Wednesday 24 February 2016

Evening sun and tide on Kilchoan Bay

It's been one of those magnificent W. Highland days cold but sunny, no wind and barely a ripple on the sea .

So I took myself off to the shore to sit and watch the tide come in with the evening light. Hence the fuzzy pictures taken with a long lens in low light. I like the watercolour effect.

The heron was standing on the reef when I arrived, it didn't move and was still there after and hour along with a raft of widgeon.

Ben Talla could have been a peak in the greater ranges; the Rockies, Himalayas or Andes if you half closed your ideas and imagined. You would have to remove the Tobermory lighthouse too.

I had hoped that there might be an otter at low tide but no; the cockle gatherer in his high vis jacket must have scared them off.

The oystercatchers escorted me back the way I came just practicing for when they nest next month when they will be dive bombing and shrieking at anyone near their nest.

Tuesday 23 February 2016

Next winter's renewable heat arrives

The last five tonnes unloading at Cruachan
Twenty five tonnes of firewood arrived this morning in one load shared between three of us, If I had collected my ten tonnes from the Forestry commission at Torlundy it would have involved 1000 km  (600 miles) of haulage and a lot of heavy lifting. Having the logs delivered avoids wear and tear on me, the truck and the trailer.

Heating the house and hot water with wood is an attempt to reduce my carbon footprint. During the last twelve months it must have worked as it's all been done without coal. In winter I cook and bake on the Rayburn too. In a normal summer the central heating goes off in May and stays off until September. because a wood fired range cooker in summer makes the kitchen unbearably hot.
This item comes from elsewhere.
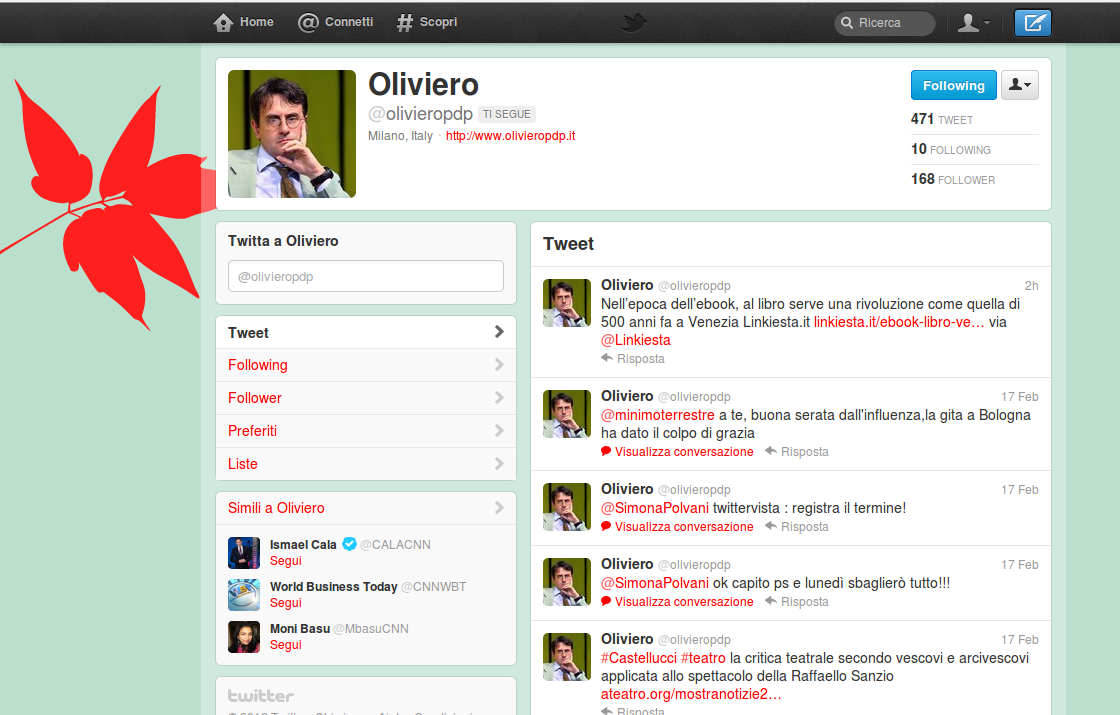Open Connetti via the @ icon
This is when my electricity bill is highest for cooking, hot water and the shower.

Then there are the "wood miles" to take in to account, they've been cut by eighty per cent because it only travelled 100 km (60 miles) instead of 1000 km.

Of course it now has to be cut, split and stacked which is mostly manual labour plus a bit of chainsaw fuel.

Monday 1 February 2016

Fresh organic vegetables in February on the Atlantic shore

Try to cultivate a vegetable garden here on the edge of the Atlantic and you will soon find that it's not the rain or the thin stony soil that is your biggest problem.... it's the wind.

Even where you have a dry stone wall as a windbreak, a fence or hedge the eddies curling over the top will stunt growth, but a few millimetres of clear plastic make a huge difference.

Step into my polythene tunnel out of the wind,at any season and the climate is transformed. In mid summer it could be the south of France in mid winter it's still warm and sheltered like growing in the Scilly Isles 800 miles south of here.

Today, 1st of February, I was able to harvest fresh carrots, beetroot, leeks and kale. These crops were sown last summer, they grew well through to late autumn. As the days shorten growth slows then stops but the crops, left in the raised beds have been preserved with bright green leaves just as they were at the end of summer.

It's time to eat more veg, to clear out the beds, sow salads, leeks, early carrots and garlic cloves.

Storm Henry - can't get my eyes tested because the sea is too rough.

This naming of storms is just feeding our obsession with the wild weather. There are huge waves out in the Sound, I can barely see out of the window and I'm expecting another power cut  - situation normal here.

On the AIS ( the shipping movements website) there is one brave skipper fishing west of the Uists, everyone else seems to be sheltering in Stornoway harbour and there isn't anything at sea in the Minch. All that needs it is battened down, there isn't much else to do except wait for the inevitable power cut.

You do get a few minutes warning of a cut, the lights flicker, come back on, flicker, then they are off. On Friday night they were off for twelve hours. The power cut kit is all at hand, Tilley lamp, oil lamp, portable radio and head torch. The house stays warm and I can cook because the Rayburn is wood fuelled. So my immediate needs are met..... but it can be boring.

Power cut kit
The router goes off so no Guardian website, no surfing, no email, no land line. The plug in phone works and the mobile. Hot water isn't a problem, wood firing again. Each time I have wanted to go to Oban for an eye test since December the sea has been too rough so no ferries when I wanted them.

At this rate we should soon be hit by storms Xavier, Yvonne and Zarathustra.